----- RECORDS PROVIDED
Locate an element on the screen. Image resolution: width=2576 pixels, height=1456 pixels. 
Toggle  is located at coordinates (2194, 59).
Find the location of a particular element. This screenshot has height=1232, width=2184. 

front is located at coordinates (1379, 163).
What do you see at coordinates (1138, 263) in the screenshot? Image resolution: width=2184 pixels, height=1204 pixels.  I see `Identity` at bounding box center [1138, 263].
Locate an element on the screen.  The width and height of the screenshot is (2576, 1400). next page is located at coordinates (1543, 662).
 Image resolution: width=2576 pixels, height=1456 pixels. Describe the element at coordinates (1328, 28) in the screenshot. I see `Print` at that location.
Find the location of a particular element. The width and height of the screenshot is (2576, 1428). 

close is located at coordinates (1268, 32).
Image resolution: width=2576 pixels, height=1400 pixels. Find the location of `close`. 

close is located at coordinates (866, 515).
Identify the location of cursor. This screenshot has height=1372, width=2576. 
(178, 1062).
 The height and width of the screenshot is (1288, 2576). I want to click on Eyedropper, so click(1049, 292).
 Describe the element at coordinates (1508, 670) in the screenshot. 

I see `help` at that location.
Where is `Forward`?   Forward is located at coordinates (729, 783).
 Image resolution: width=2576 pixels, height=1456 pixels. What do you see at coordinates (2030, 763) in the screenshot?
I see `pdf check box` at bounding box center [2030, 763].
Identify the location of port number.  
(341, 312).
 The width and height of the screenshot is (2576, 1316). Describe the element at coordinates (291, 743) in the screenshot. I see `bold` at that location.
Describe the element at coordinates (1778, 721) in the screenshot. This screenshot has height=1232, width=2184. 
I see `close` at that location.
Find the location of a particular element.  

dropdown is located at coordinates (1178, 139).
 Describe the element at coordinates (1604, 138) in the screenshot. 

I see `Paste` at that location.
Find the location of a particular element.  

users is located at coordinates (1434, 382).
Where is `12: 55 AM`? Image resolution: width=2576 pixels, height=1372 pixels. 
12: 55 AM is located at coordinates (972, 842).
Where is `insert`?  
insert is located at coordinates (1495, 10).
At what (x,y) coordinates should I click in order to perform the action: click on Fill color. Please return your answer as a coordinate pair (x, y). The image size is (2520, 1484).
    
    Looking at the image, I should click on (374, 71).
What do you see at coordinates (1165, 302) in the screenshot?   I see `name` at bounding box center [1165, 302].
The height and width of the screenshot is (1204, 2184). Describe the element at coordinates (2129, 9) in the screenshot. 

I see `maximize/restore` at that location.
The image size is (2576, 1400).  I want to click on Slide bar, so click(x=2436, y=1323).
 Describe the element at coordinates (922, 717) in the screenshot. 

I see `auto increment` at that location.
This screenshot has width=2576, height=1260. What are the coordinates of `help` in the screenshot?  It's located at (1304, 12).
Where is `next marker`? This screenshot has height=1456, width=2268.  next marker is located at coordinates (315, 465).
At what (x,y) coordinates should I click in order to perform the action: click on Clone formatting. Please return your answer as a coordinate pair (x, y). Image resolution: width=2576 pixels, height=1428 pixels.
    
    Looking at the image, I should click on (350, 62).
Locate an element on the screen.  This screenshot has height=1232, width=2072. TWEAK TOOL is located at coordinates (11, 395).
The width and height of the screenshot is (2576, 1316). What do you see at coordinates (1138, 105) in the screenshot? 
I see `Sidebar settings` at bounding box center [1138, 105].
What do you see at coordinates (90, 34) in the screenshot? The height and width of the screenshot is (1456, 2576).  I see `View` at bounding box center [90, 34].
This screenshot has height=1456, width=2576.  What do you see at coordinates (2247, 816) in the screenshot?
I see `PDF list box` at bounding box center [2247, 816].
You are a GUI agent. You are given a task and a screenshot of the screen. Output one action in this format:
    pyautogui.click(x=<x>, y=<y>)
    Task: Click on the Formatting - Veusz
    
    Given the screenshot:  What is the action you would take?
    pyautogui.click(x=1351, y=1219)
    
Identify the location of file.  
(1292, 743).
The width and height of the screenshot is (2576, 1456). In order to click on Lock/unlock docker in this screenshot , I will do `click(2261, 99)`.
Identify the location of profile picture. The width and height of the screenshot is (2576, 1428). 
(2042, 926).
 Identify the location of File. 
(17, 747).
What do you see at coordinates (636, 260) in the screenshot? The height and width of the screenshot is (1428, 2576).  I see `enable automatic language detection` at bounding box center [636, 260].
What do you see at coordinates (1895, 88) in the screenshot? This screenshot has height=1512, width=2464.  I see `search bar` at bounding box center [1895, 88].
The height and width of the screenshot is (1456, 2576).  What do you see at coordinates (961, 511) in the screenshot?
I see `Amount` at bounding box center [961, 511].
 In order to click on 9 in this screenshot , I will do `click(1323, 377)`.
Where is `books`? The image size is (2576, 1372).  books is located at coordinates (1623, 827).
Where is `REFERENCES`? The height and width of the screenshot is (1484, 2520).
----------
BRIEF:
Could you retype the lines from the very first one through the line containing "What do you see at coordinates (1138, 263)", including that final line?

RESULT BELOW:
Locate an element on the screen. Image resolution: width=2576 pixels, height=1456 pixels. 
Toggle  is located at coordinates (2194, 59).
Find the location of a particular element. This screenshot has height=1232, width=2184. 

front is located at coordinates (1379, 163).
What do you see at coordinates (1138, 263) in the screenshot? Image resolution: width=2184 pixels, height=1204 pixels.  I see `Identity` at bounding box center [1138, 263].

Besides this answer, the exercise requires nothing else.